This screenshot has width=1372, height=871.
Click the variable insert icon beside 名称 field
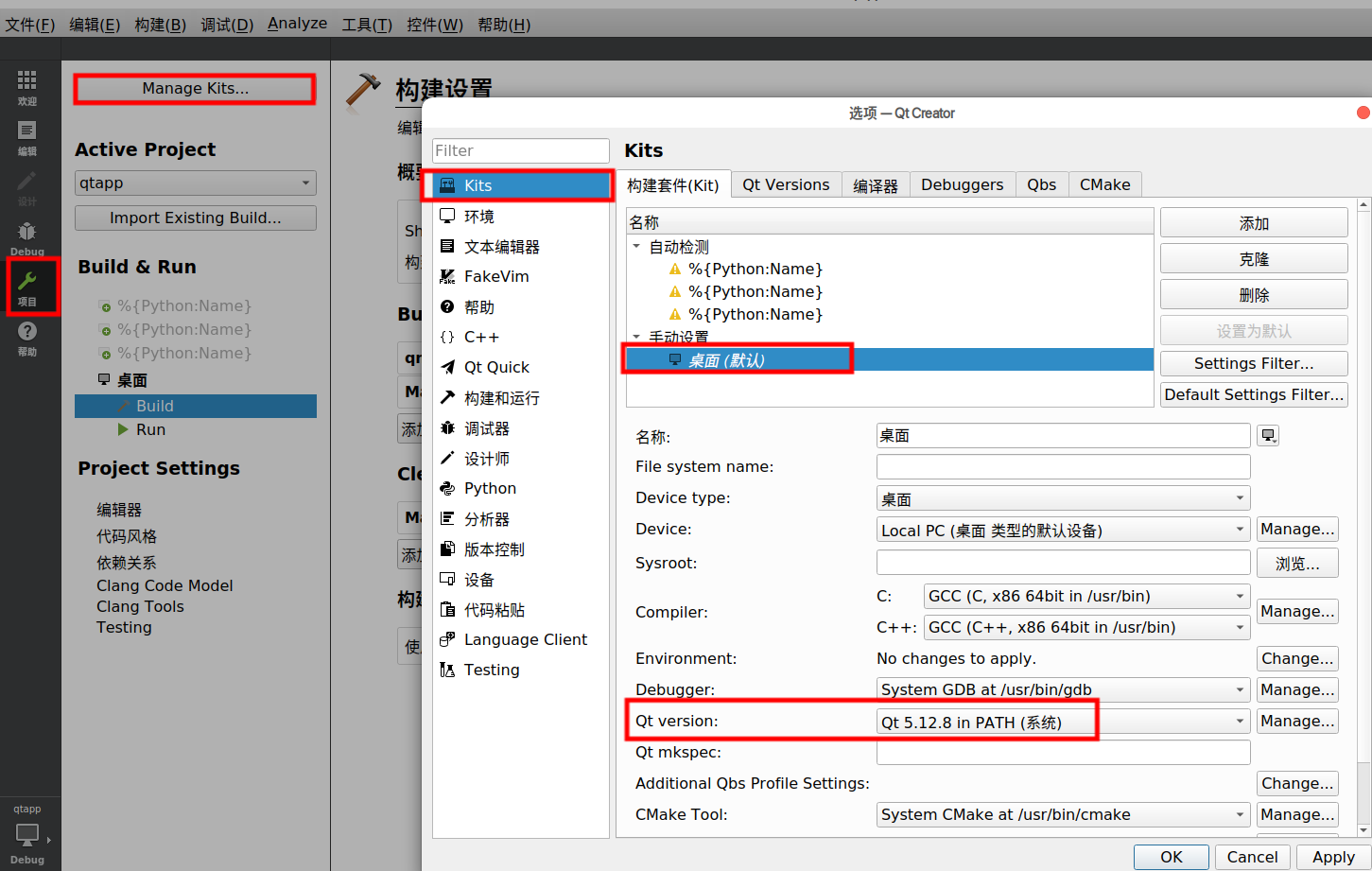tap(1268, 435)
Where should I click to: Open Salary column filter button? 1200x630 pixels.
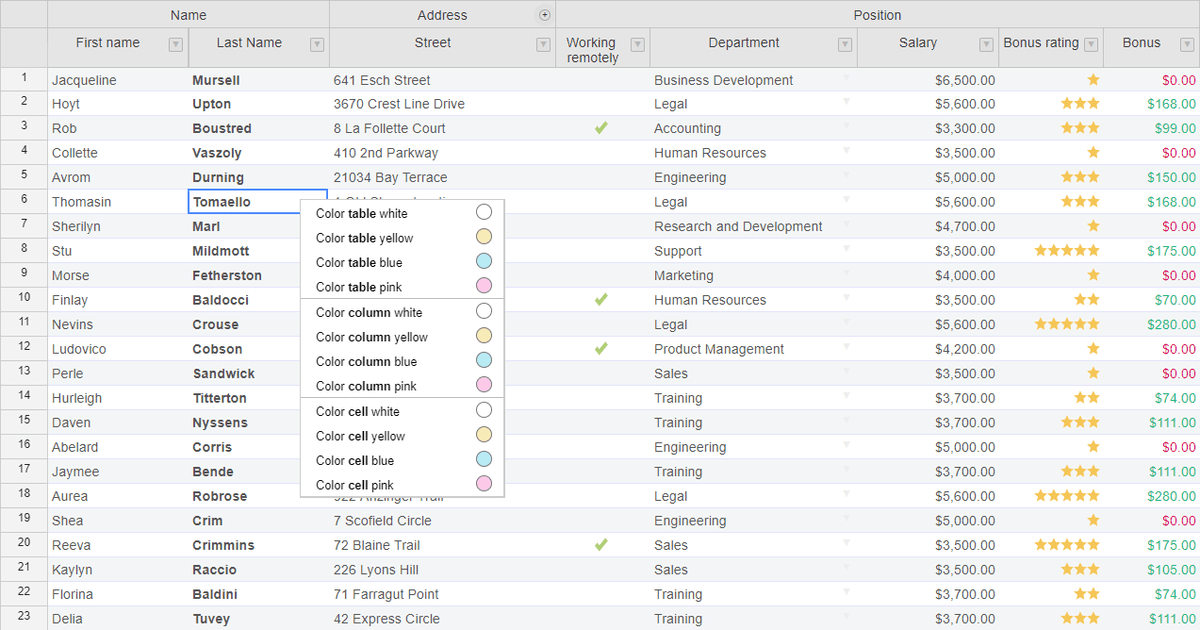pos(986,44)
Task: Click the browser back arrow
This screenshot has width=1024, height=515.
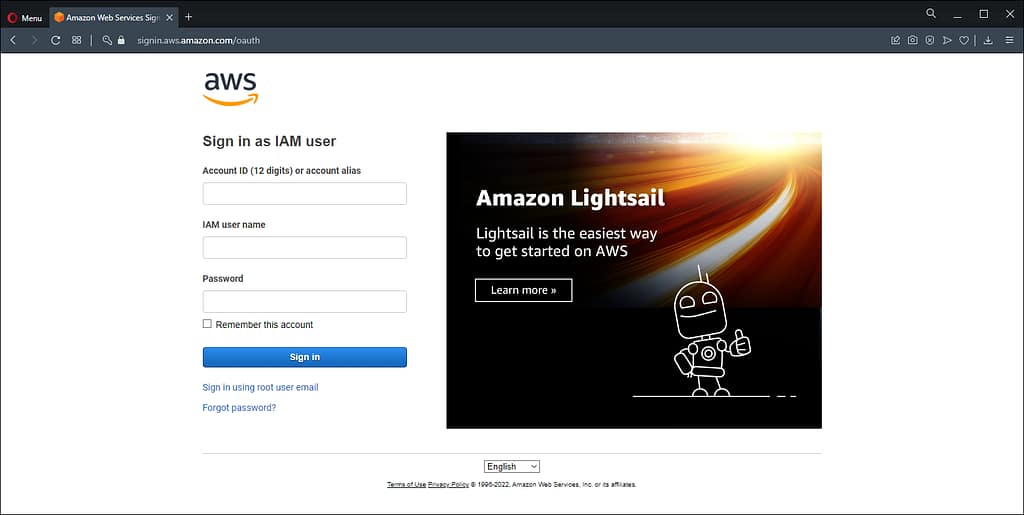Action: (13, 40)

::::

Leave out the images and copy all remaining data word for word.

This screenshot has width=1372, height=871.
Click the variable insert icon beside 名称 field
tap(1268, 435)
Where should I click to: Open Salary column filter button? 1200x630 pixels.
pos(986,44)
Task: Click the browser back arrow
This screenshot has width=1024, height=515.
Action: (13, 40)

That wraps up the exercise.